┏━━

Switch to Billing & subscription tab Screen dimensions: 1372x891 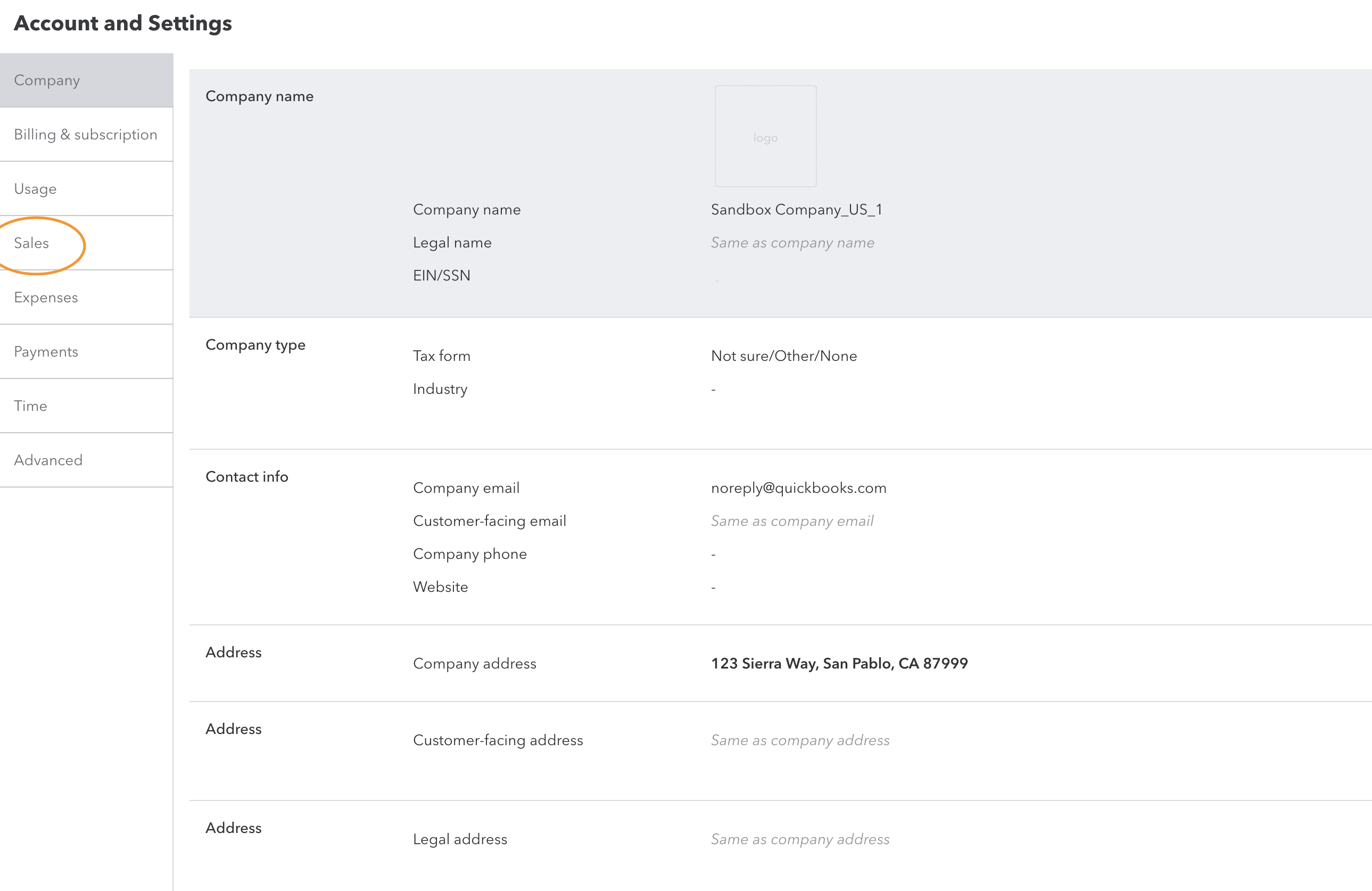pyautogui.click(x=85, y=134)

┗━━
┏━━

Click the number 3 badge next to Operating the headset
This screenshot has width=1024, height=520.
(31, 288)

┗━━
┏━━

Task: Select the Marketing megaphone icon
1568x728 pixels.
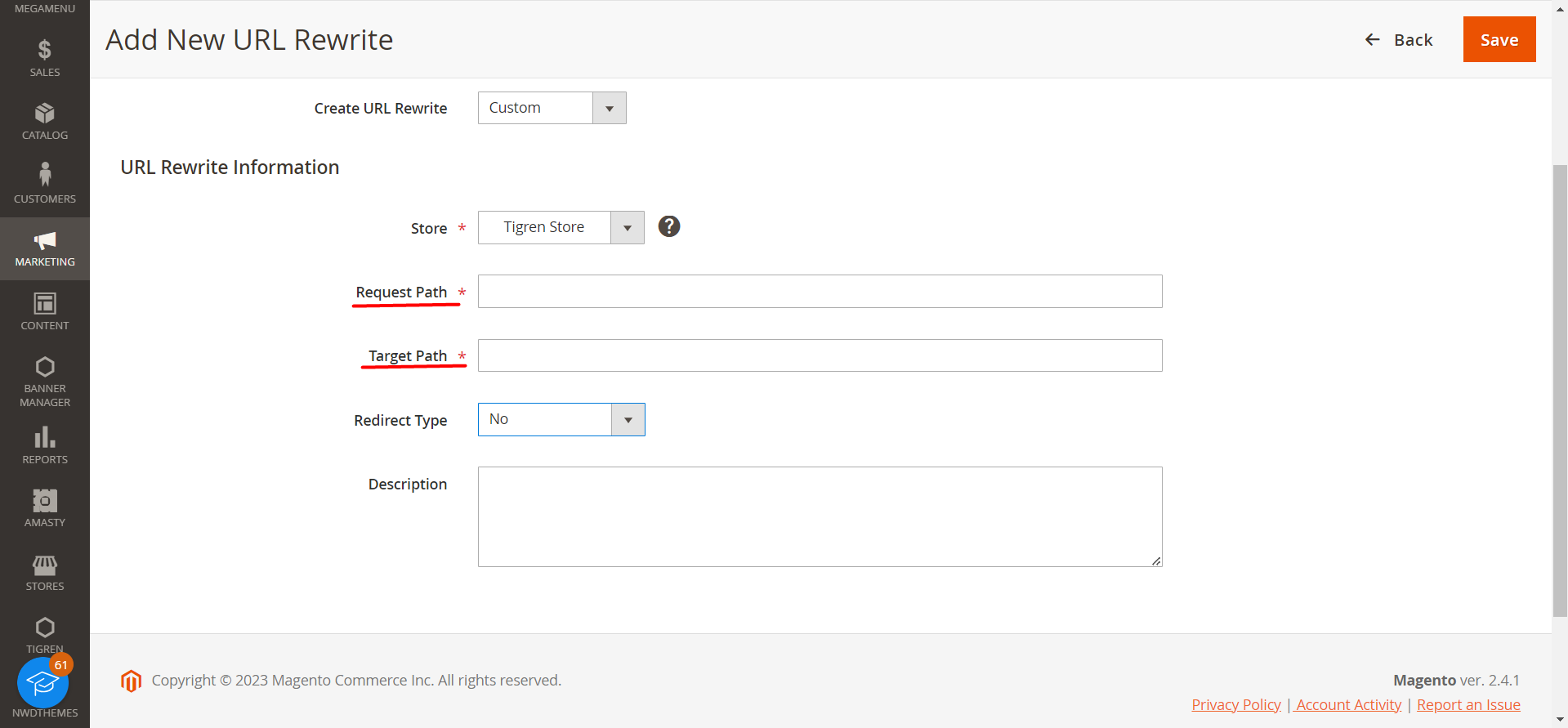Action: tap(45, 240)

┗━━

### [EXERCISE AIM]
Take the lines of the records that begin at the one containing "Task: Select the Marketing megaphone icon" and end with the one containing "Action: tap(45, 240)", and change "megaphone" to "bullhorn" in them. Give only those lines, otherwise unaltered, and leave out the pictures.

### [ANSWER TO THE TASK]
Task: Select the Marketing bullhorn icon
1568x728 pixels.
Action: tap(45, 240)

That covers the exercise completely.